The exercise –
Return every line of the records below unchanged, keeping each one word for word.

___ Dataset excerpts ___

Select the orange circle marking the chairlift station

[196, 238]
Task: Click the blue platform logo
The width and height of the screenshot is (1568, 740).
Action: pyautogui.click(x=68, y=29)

___

Solution below –
Select the orange circle marking the chairlift station

[196, 238]
Task: Click the blue platform logo
The width and height of the screenshot is (1568, 740).
Action: pyautogui.click(x=68, y=29)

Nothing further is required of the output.